Le récit est divisé en deux parties : d’abord, les années de lycée et les premiers émois de Clémentine, sa rencontre avec Emma, cette jeune fille plus âgée dont les cheveux bleus font fureur dans des pages grises et sépia. Ces feuilles mornes se mouraient pour un peu de couleur – tout comme la vie de Clémentine.

La deuxième partie couvre la maladie de Clémentine, sa dépression, les médicaments, puis sa mort. Le récit, rétrospectif, est raconté par Clémentine à Emma sous la forme d’un journal intime puis d’une lettre. La technique narrative facilite l’identification du lecteur aux héroïnes, ou du moins lui permet de s’en rapprocher.

La thématique amoureuse et le style d’écriture pousseront certains à considérer cette lecture comme «adolescente». Pourtant, s’il est certain que l’album ne s’adresse pas à tous, il reste un beau livre aux nombreuses qualités.

La couleur chaude

Parmi les points forts du livre, notons les couleurs qui, en plus d’être agréables à l’œil, ajoutent à la narration.
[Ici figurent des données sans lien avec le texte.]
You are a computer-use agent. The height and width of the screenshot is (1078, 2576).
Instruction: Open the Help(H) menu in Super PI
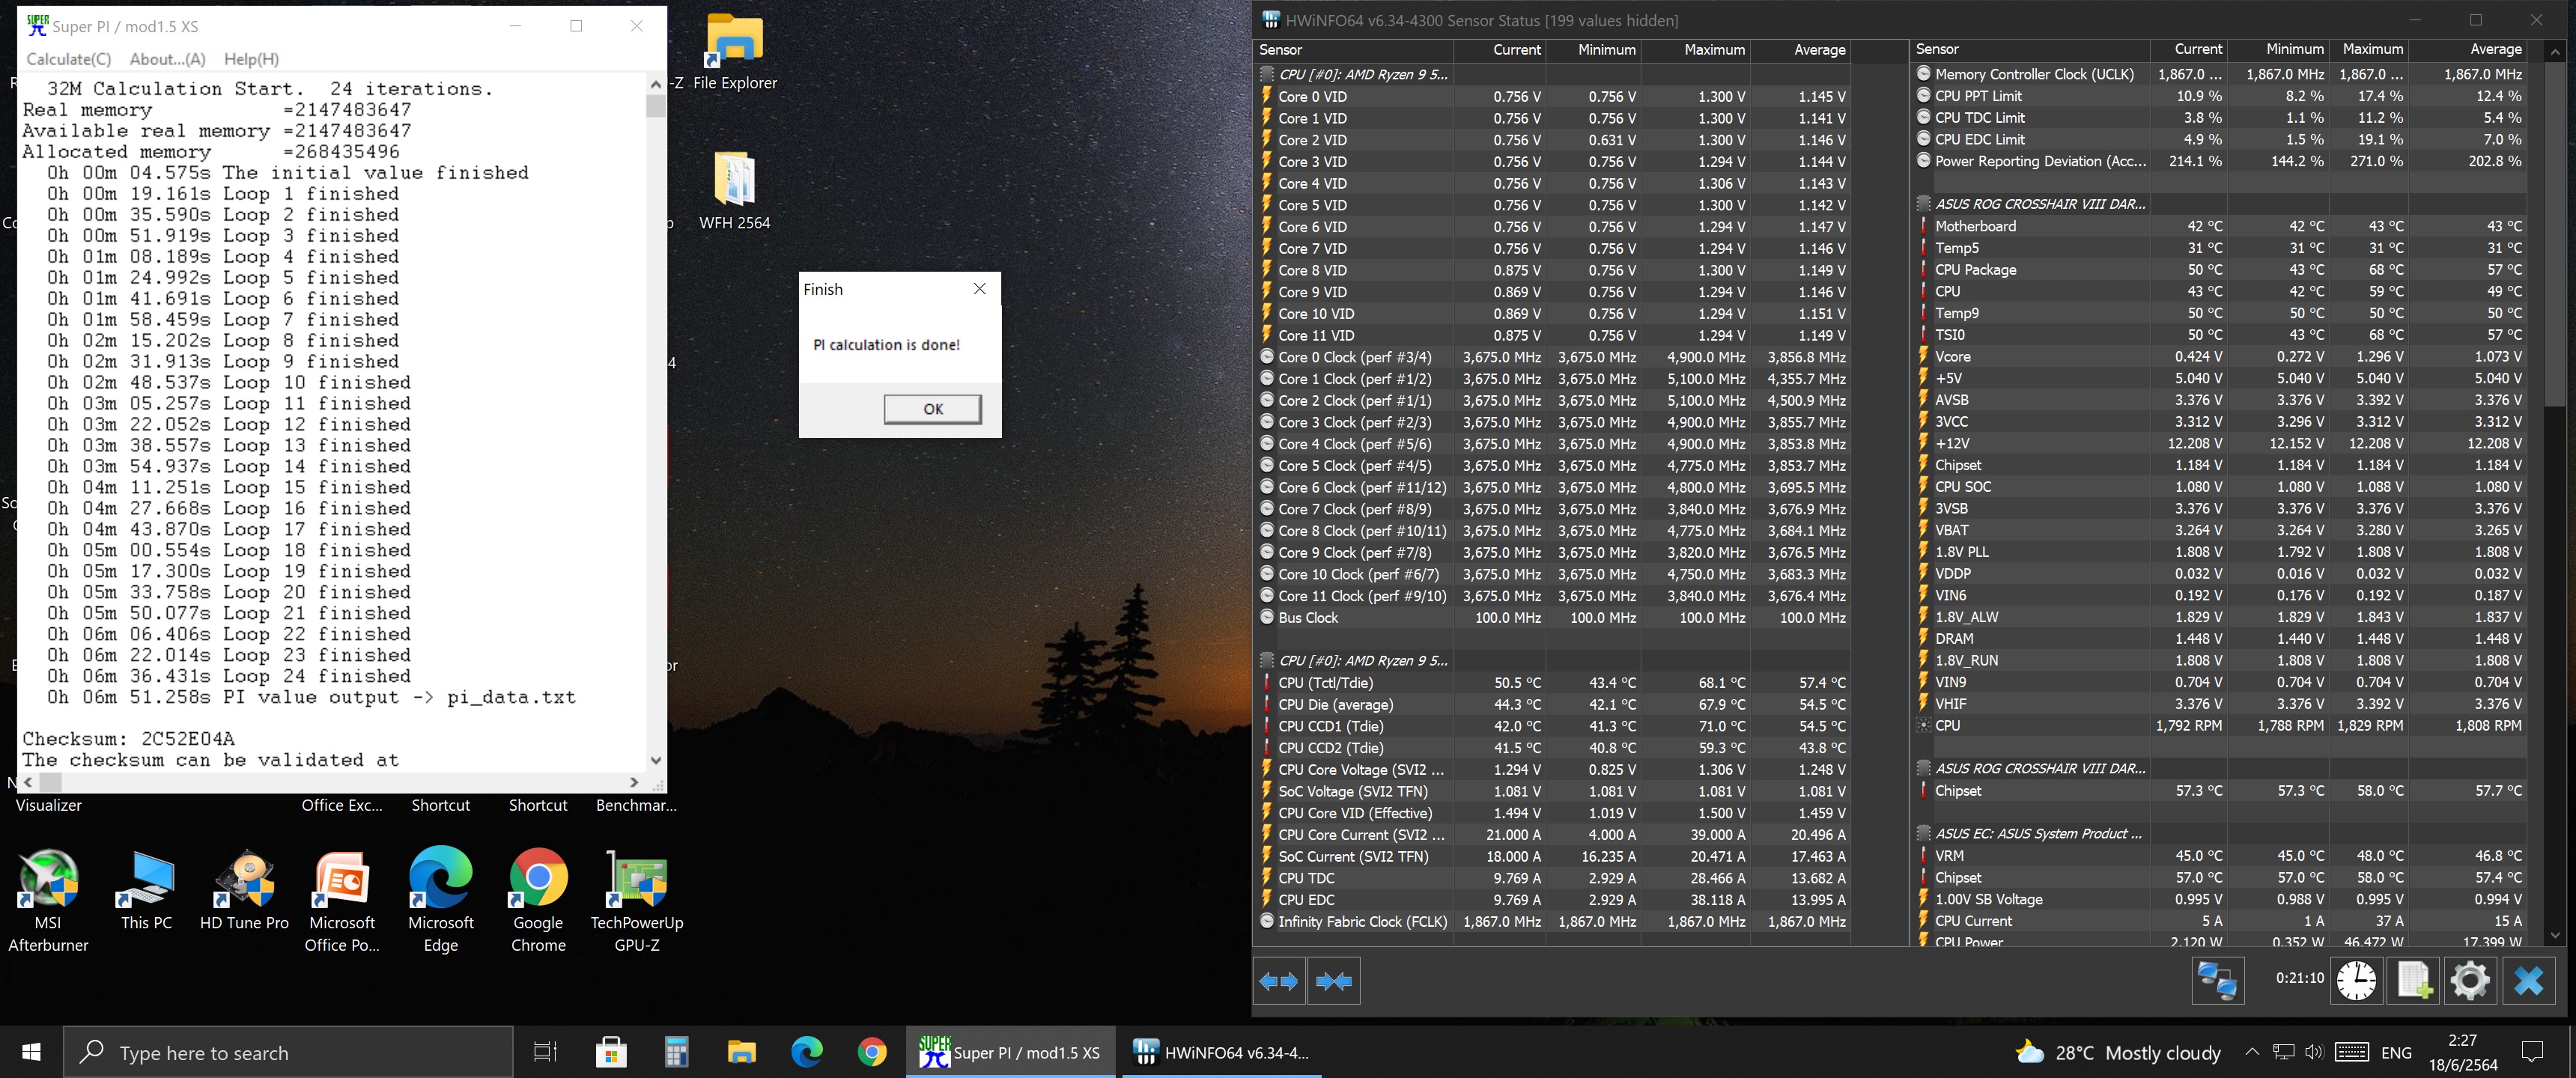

Impossible de ne pas se laisser séduire par ce bleu qui apparaît à chaque page et qui, d’abord éphémère, finit par dominer toute la palette.

On aime le style réaliste, un peu naïf et même juvénile du dessin, qui colle bien à la thématique. L’écriture, parfois très simple, est ponctuée de quelques fautes qui ajoutent à la véracité du récit. Soulignons aussi la lenteur de la narration, qui permet de ne pas se précipiter de clichés en clichés, ou de se perdre dans des réflexions philosophiques éloignées de la réalité. Car il s’agit d’abord de mettre en scène la réalité du quotidien de ces jeunes femmes en quête de sens, avant d’introduire une réflexion sur l’homosexualité, la tolérance et la bisexualité. Certes, on est porté à réfléchir, mais on ressent surtout les doutes, les incertitudes, les espoirs et les sentiments des deux héroïnes. Les silences et les regards qui occupent en grande partie des pages de la bande dessinée permettent de véhiculer une histoire touchante, dans laquelle chaque geste, justement peint, est poignant de tendresse, de violence et d’amour.

Aucune lourdeur donc dans cet album qui traite d’un sujet délicat avec tact et douceur. Un livre qu’on recommande chaudement à ceux que la thématique intéresse ainsi qu’aux curieux.